До свидания! Как Вы живете? Что нового, если есть новое?

Ваш Г. Адамович

7

104, Ladybarn Road Manchester 14

9/V-1953

Дорогой Владимир Сергеевич

Очень был рад Вашему письму. Спасибо. А не ответил я на письмо предыдущее по трем причинам:

Отсутствие причины. «Так». Неизвестно, почему.

Я всегда колеблюсь, отвечать ли на письма, которые уже сами по себе являются ответом. Получается, будто навязываешься на переписку.

Вы меня возмутили и разозлили дерзкими нападками на моего любимого автора во всей русской литературе — М.А. Алданова. Конечно, «сами все знаем, молчи!» Но если бы Вы помнили, какой это грустный умный, милый и вежливый человек, то разделили бы мое к нему пристрастие.

Теперь, оставив литературную полемику, о том вопросе, который Вы мне предложили: что, по-моему, будет после смерти? Невзирая на серьезность вопроса, я улыбнулся, читая. До чего это по-русски, до чего в стиле «русских мальчиков»[59], один из коих в Вас сидит!

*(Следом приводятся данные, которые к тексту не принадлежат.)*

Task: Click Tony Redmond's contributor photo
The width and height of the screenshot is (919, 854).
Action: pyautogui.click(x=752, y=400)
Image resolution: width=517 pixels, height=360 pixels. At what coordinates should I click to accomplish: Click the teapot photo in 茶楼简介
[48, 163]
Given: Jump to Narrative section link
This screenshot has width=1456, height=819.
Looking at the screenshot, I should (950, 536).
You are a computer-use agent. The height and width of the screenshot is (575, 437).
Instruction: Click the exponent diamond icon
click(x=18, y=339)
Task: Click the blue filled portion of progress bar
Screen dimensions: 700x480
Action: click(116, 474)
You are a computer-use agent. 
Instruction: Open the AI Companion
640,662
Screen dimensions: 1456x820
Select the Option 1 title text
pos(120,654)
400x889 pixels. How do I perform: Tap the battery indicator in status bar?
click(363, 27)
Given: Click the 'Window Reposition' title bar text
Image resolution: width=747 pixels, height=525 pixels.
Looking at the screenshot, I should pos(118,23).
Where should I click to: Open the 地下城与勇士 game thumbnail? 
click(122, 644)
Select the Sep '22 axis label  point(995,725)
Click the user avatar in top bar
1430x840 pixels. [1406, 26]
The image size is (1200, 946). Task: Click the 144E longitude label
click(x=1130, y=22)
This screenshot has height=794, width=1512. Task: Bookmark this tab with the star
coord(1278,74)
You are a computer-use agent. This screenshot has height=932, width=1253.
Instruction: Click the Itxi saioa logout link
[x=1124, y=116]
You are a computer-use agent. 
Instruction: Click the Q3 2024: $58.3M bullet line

Что будет после смерти? Самым для меня удивительным было бы одно из двух крайних предположений: первое — что не будет ровно ничего, и все кончается базаровским лопухом на могиле, второе — что все будет так, как ждет и учит церковь — с раем, адом, Страшным судом и т. д. Обе эти крайности — самые для меня невероятные. А самым вероятным кажется пробуждение вроде того, как тут бывает в ноябре: сплошной серый туман, в мозгу тоже туман, не то еще спишь, не то надо двигаться — какая-то сплошная мгла и оцепенение. И даже это было бы великим торжеством! Но у меня всегда чувство, что торжество и есть. Очень хорошо — Вы, верно, помните — сказал о смерти ваш Бергсон: «je 1’attends avec curiosite»[60]. Я так мало требую от природы и жизни, что иногда склонен согласиться без всякой обиды, чтобы когда-нибудь через миллионы лет где-нибудь на Юпитере квакнула первая лягушка — и если начнется какое-то существование, то с моим исчезновением я примиряюсь. Кстати, недавно в «Н<овом> р<усском> слове» была смешная статья Делевского[61] о возникновении вселенной: она будто бы произошла потому, что в сгустке материи, пребывавшей в покое, произошел взрыв. Tres bien, но вопрос не в этом, а в том — откуда произошел сгусток материи? Так же, как когда говорят: мир создан Богом! Но что было до Бога, откуда он? Это — конечно, вечный тупик, но всякое рассуждение о начале начал, поскольку это рассуждение, а не вера — игра словами.